- Stored data:

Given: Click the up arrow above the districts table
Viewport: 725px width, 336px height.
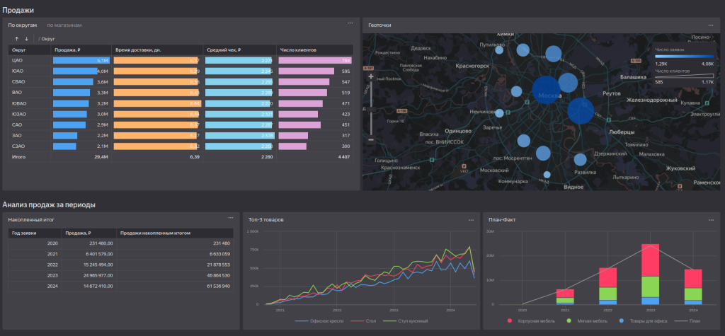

--

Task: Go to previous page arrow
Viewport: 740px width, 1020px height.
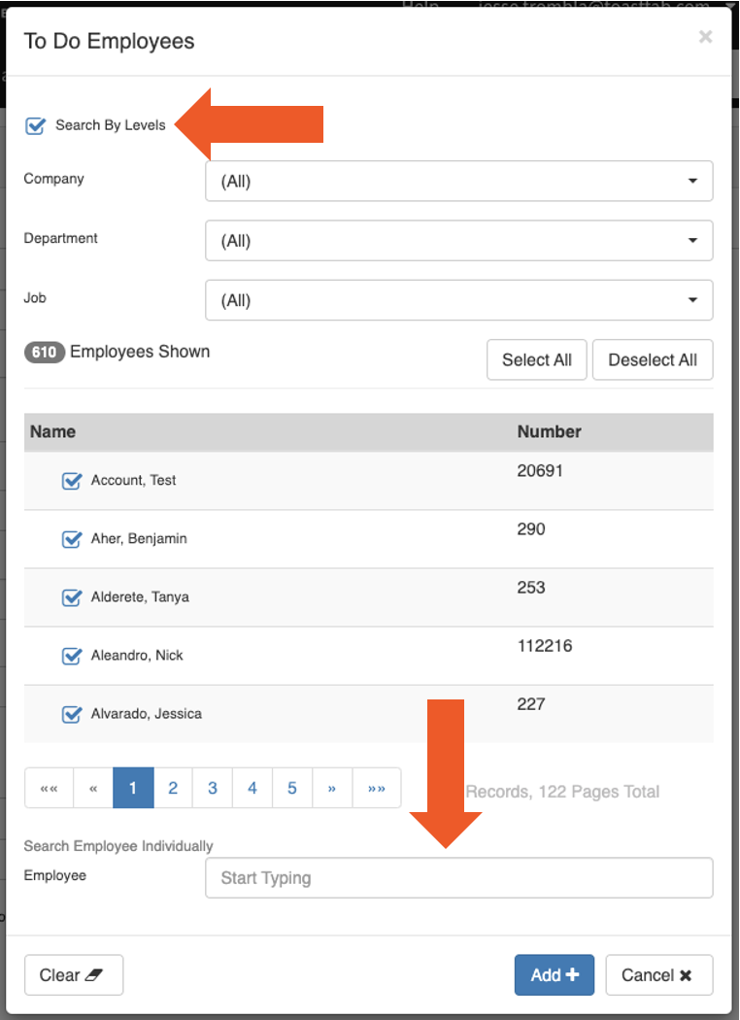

...

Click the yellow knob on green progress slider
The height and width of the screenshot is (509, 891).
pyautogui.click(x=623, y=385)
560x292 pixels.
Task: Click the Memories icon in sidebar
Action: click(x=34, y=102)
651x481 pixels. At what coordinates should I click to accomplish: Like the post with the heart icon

- What to do:
Scan the records for the word "arrow", and copy each line where it is found.

- Answer box:
Given: Click the up arrow above the districts table
Task: Go to previous page arrow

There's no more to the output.